▶ _SOURCE TEXT_
::::::::
I visited Portugal in October, and my visit coincided with that of Marina Silva, the Brazilian environmental campaigner who served as minister of the environment in President Lula da Silva’s government.
This remarkable woman has been justly honored all over the world for her tireless and courageous work.

She is far more than an environmental activist on behalf of the world’s forests. She is a promoter of a different style of politics, one that puts the long-term future of the planet and its inhabitants before short-term financial gain.

This is a politics of sustainability. It is the translation into all our political and economic activities of the biblical mandate to “cultivate the earth and to serve/care for it” (Genesis 2:15).

Marina Silva is a committed Christian. Her Assemblies of God church has commissioned her as “a missionary for the care of creation.”

(Just imagine the transformation in the global church if politicians, economists, business leaders, environmental activists, artists and others were also likewise commissioned and prayed for!)

When she was minister of the environment, she brought together heads of 15 other ministries, including transport, agriculture, education and energy, to formulate policies that would bring the notion of sustainability into the heart of government.

This led her into collision, as it has done all her life, with powerful corporate interests and criminal networks that seek to control the Amazon the way that drug cartels in other Latin American countries control the narcotics trade.
::::::::
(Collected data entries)

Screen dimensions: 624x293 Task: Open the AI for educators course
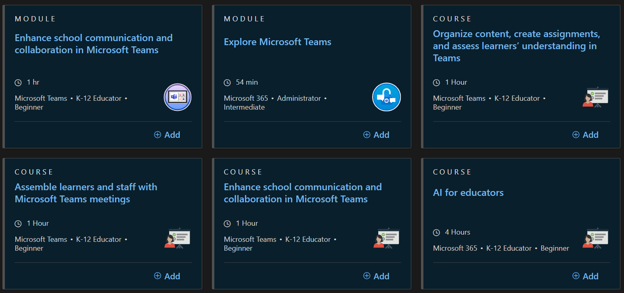coord(468,193)
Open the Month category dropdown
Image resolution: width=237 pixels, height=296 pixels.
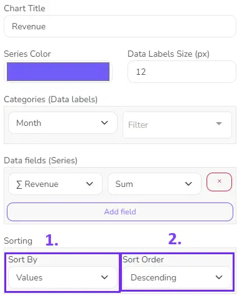pos(63,123)
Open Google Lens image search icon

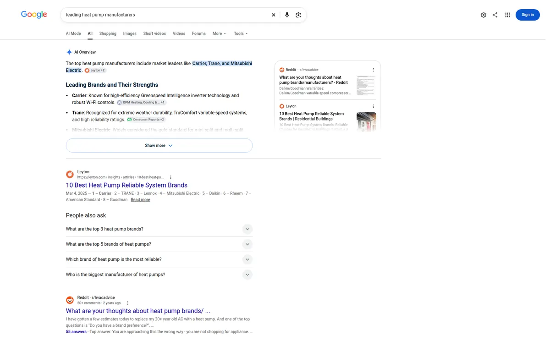(x=298, y=15)
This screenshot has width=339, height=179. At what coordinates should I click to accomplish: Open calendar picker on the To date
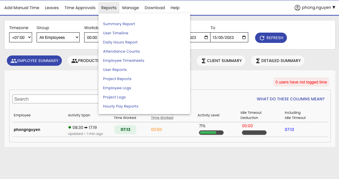(x=244, y=37)
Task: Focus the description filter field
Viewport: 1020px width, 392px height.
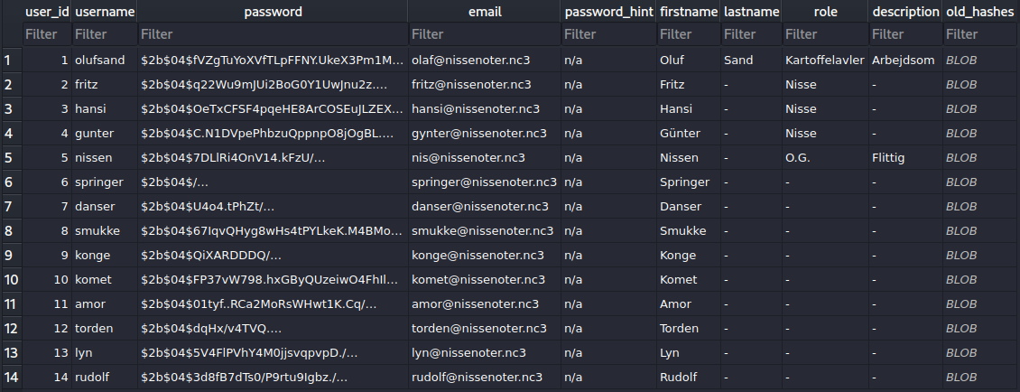Action: (x=905, y=35)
::::::::
▶ _TASK INSTRUCTIONS_
A – In the text about Marina Silva, rewrite the paragraph beginning "When she was minister of the environment" as one shorter sentence that keeps its main facts.
B – Carry on with the piece about Marina Silva, picking up after its final sentence.

▶ _ANSWERS BY TASK_
A – As environment minister, she gathered the heads of 15 other ministries, including transport, agriculture, education and energy, to shape policies putting sustainability at the heart of government.

B –
Marina herself was born in poverty and grew up in the Amazon rainforest. She spent her childhood tapping latex from rubber trees and hunting with her father to support their large family.

She was 16 years old when she finally learned how to read and write. That happened after she moved to the nearest city to work as a house servant.

Until then, she had learned from the forest and her own people who inhabited the forest – these stimulated in her the love for creation as well as the senses to interpret it.

Ten years later she earned a university degree in history and went on to found an independent trade union movement with rubber tapper leader Chico Mendes in the state of Acre.

(Just imagine how many children there must be like Marina around the world, their human potential undeveloped simply because of the misfortune to have been born in the wrong place at the wrong time.)

In the early 1980s, Marina and Mendes organized peaceful demonstrations by forest-dwelling rubber tappers against wanton deforestation and the expulsion of forest communities from their traditional holdings.

Acre became famous as an example of grassroots resistance to wholesale environmental destruction by logging companies hand-in-glove with local politicians.

When Mendes was assassinated, their work became known on a global level. It catapulted Marina into federal politics and, in 1994, she became the first rubber-tapper to be elected to the Brazilian federal senate.

As a senator, and later as environmental minister, she fought to reduce deforestation by a combination of actions: increasing forest patrols by making the official environmental agency, IBAMA, work alongside the federal police and the defense ministry; breaking up more than 1,500 illegal businesses in the Amazon region; re-ordering land use by creating 24 million hectares of protected areas; introducing the Public Forest Management Law, which provided for the sustainable production of timber; and financially enabling the local forest-dwellers to have a greater role in the management of the forests.

Marina is back in the Brazilian senate, and she embodies a politics that puts people and the planet before profits and power. But this is a lonely position to occupy anywhere in the world.

The rich elites of Brazil, India and China who are the focus of the global media (as in the recently held Indian Grand Prix) are the ones who define “development” for the rest of us.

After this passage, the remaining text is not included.